Cayó de rodillas y cubriéndose la cara con ambas manos lloró, con el mismo desconsuelo con el que lo hiciera la noche en la que supo que su abuela había muerto.

El viento que hinchaba las velas de su vida dejó de soplar y todo se oscureció.

La agencia federal de inteligencia gracias a una tarea conjunta con la dirección general de seguridad exterior de Francia supo que el software había sido vendido a un representante de la Societé Nationale Industrielle Aerospatiale, la misma que construyera los misiles Exocets que se utilizaron durante la guerra de Malvinas. La transacción se llevó adelante sin visos de irregularidad, por lo que el gobierno argentino estuvo imposibilitado de realizar algún reclamo y el doctor en ciencias de la computación que una vez fuese una leyenda en el M.I.T., perdió de un solo golpe cualquier prestigio alcanzado, hasta ser dejado de lado como un papel arrugado y sucio.

La noticia apareció durante algunos días en la radio y la televisión, aunque nadie le otorgó demasiada importancia.

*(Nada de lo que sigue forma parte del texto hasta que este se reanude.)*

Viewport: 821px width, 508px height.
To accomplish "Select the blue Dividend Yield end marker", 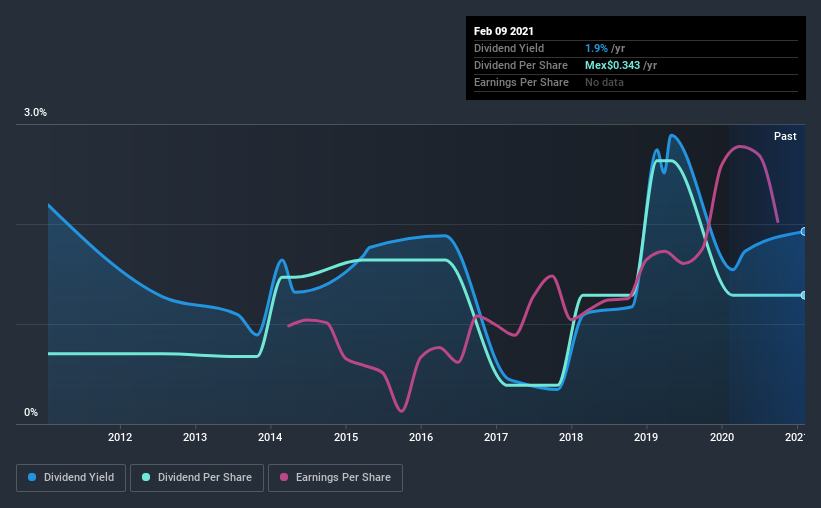I will (x=803, y=231).
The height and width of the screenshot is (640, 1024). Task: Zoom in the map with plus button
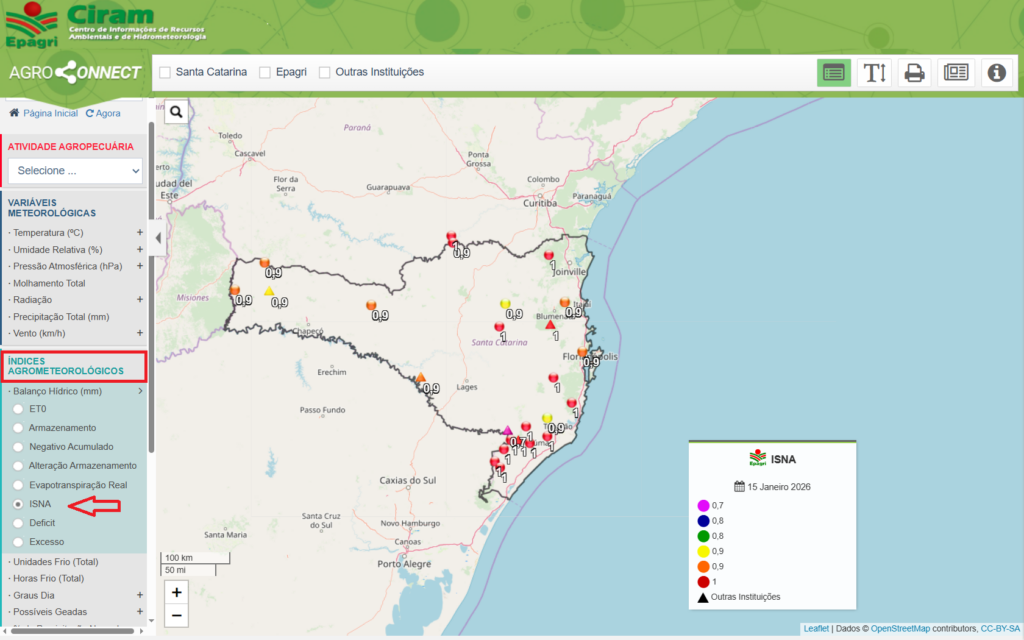177,592
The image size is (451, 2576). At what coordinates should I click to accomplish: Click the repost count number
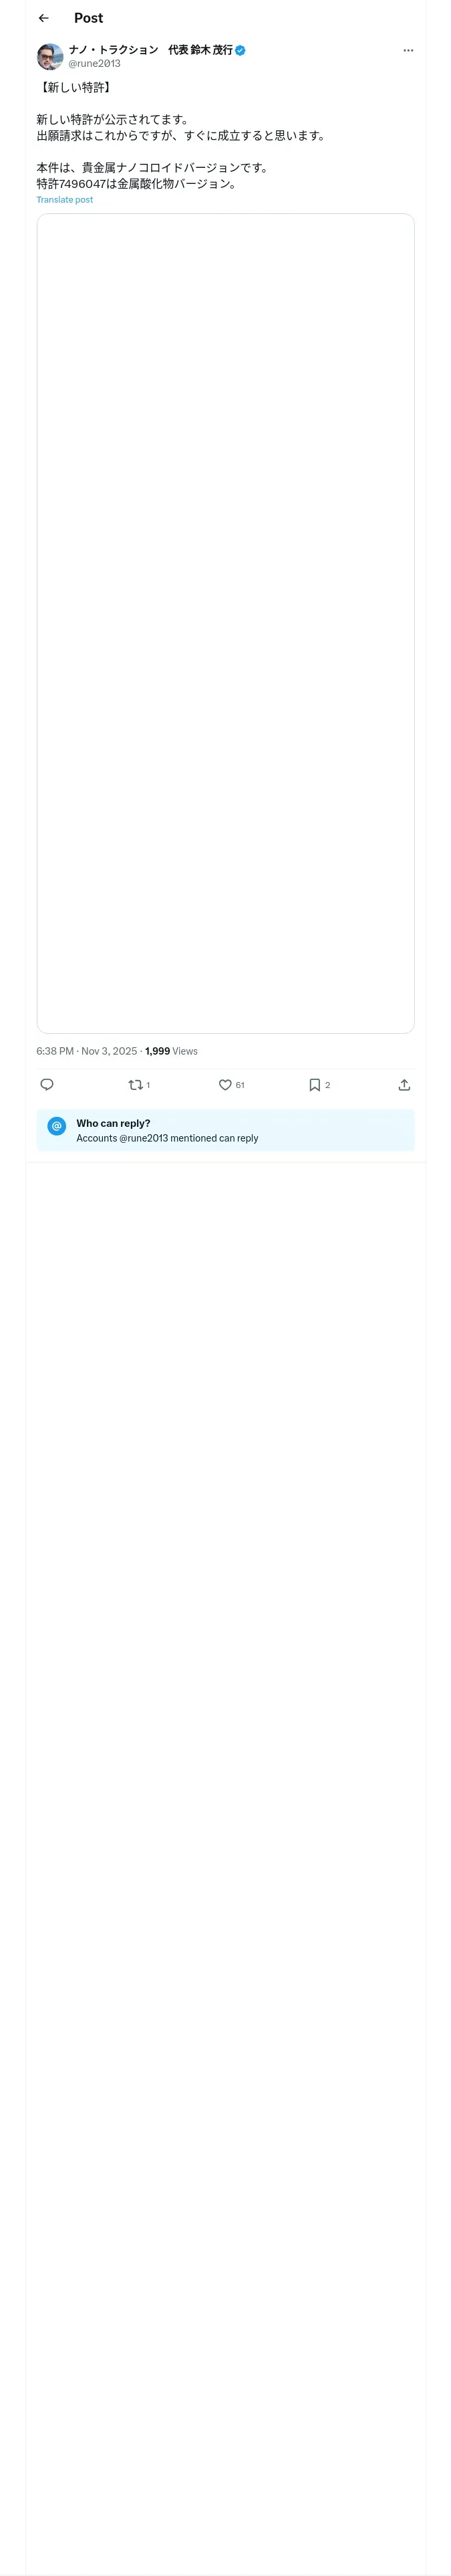click(148, 1085)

Los accidentes de tránsito son algo tan habitual como la noche y el día en las grandes ciudades.

Una mañana invernal de lunes, por pura casualidad, Diego Escalante, ahora profesor en una escuela secundaria, se topó con quien fuera su más doloroso amor. Estaba algo cambiada pero sin duda era ella. La persiguió, la alcanzó en la calle, la enfrentó y en el momento preciso la empujó viéndola caer bajo las ruedas de un colectivo.